Hall has been rehabbing his shoulder since he was shut down at the tail-end of last season to repair lingering damage that has plagued him since his time with the Windsor Spitfires of the OHL. After aggravating the injury to his shoulder with the Oilers, the decision was eventually made for Hall to repair the damage in the hope of improving his long-term health.
Hall had been skating with the Edmonton Oil Kings in recent weeks as part of his rehabilitation program, which he will now continue in OKC with the Barons for at least two more weeks before he will be able to join the team in game action.
An interesting note to this story is that due to his injury, the Oilers were not able to assign Hall to the AHL prior to the lockout, and as a result, Hall is not officially part of the roster. He will need to sign an AHL-only contract with the Barons that contains an out-clause to return to the NHL should the lockout be resolved. This is noteworthy for a couple of reasons. First, it means that Hall is technically free to sign anywhere he wants and is reportedly choosing to go to Oklahoma City to join his teammates rather than travel overseas for a likely more lucrative contract offer.
Secondly, it means that Hall is not protected by the insurance policies included in both his ELC contract, and that protecting him for the earnings to come with his new 7 year, $42 Million contract he signed over the off-season that is set to begin in the 2013-14 season (if the NHL ever gets back on the ice that is.) Hall and his agent will have to arrange for his own insurance policy to protect his future earnings in the event of a serious injury while playing in the AHL. (Hat tip to Craig Custance of ESPN.com for identifying this little fact).
To date, Hall has been exempt from the effects of the lockout to a degree in that he was injured and therefore still able to collect his full salary. I say "to a degree" because Hall has been paid for the last month on the terms of his entry-level contract, which is in its final year. A large portion of Hall's earnings (up to $2.850 Million) on that deal are based on bonuses which he will obviously not reach (due to both injury and the lockout) which means he has only been paid to-date based on his base salary of $900,000 (plus a $90,000 signing bonus) (All salary numbers thanks to capgeek.com.)

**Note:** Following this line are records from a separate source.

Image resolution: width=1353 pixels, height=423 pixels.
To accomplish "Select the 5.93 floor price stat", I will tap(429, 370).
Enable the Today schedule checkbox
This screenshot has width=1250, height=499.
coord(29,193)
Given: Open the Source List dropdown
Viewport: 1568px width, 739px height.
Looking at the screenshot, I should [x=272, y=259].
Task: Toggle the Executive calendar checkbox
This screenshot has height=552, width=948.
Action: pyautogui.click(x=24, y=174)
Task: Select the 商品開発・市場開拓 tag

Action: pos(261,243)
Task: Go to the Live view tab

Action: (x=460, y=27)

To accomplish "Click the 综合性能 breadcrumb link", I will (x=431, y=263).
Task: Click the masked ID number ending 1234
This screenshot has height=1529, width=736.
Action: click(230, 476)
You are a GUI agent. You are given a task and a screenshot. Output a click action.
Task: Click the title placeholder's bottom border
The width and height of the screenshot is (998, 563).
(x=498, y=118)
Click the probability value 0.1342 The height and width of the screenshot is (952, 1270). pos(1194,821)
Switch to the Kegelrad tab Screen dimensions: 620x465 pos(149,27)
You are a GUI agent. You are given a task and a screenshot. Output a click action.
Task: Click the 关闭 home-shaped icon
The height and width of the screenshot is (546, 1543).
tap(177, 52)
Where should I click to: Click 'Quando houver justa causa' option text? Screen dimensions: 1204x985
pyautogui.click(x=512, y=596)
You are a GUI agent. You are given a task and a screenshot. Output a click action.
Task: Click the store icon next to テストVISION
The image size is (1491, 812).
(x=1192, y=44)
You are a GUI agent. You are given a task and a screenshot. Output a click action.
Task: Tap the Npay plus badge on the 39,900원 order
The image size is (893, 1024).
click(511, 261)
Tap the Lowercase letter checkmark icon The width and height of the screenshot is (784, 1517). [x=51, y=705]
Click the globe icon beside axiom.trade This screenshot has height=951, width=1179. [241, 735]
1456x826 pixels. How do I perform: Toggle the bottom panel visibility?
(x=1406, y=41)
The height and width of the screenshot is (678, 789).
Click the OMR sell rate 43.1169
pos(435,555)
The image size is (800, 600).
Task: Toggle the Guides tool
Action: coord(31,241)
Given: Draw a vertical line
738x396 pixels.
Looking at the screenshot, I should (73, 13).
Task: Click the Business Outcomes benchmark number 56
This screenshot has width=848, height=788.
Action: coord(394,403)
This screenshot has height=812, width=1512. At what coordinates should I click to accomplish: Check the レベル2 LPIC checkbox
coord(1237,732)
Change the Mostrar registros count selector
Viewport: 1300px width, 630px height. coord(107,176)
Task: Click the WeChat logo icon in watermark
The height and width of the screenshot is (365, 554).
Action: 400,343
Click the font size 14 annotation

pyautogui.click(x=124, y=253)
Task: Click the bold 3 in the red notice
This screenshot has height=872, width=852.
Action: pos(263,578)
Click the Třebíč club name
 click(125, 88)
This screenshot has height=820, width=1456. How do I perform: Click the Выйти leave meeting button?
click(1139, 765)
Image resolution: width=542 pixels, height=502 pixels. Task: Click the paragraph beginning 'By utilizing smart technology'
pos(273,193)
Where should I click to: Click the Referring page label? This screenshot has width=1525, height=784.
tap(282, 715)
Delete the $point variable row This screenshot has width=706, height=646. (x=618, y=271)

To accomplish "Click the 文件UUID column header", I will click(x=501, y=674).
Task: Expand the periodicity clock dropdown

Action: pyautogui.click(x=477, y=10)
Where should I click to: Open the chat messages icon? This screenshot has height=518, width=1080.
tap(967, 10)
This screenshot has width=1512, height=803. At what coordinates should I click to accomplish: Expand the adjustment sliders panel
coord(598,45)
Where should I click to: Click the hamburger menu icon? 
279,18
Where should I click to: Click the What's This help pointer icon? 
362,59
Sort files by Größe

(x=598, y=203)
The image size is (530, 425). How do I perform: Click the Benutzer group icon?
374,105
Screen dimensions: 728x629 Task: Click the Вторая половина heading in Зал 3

While the contract intricacies are just a side story, the one thing that I hope they tell us is that Taylor Hall is really healthy and not just rushing back to the ice. Given the financial information above, it seems likely that Hall is actually going to be taking a pay cut to get back on the ice, which one would hope means that he won't be doing so before he is physically healed. If that is the case, and Hall is 100% when he finally steps on to the ice in a game situation for the Barons, then that might be the best piece of news to come from the lockout.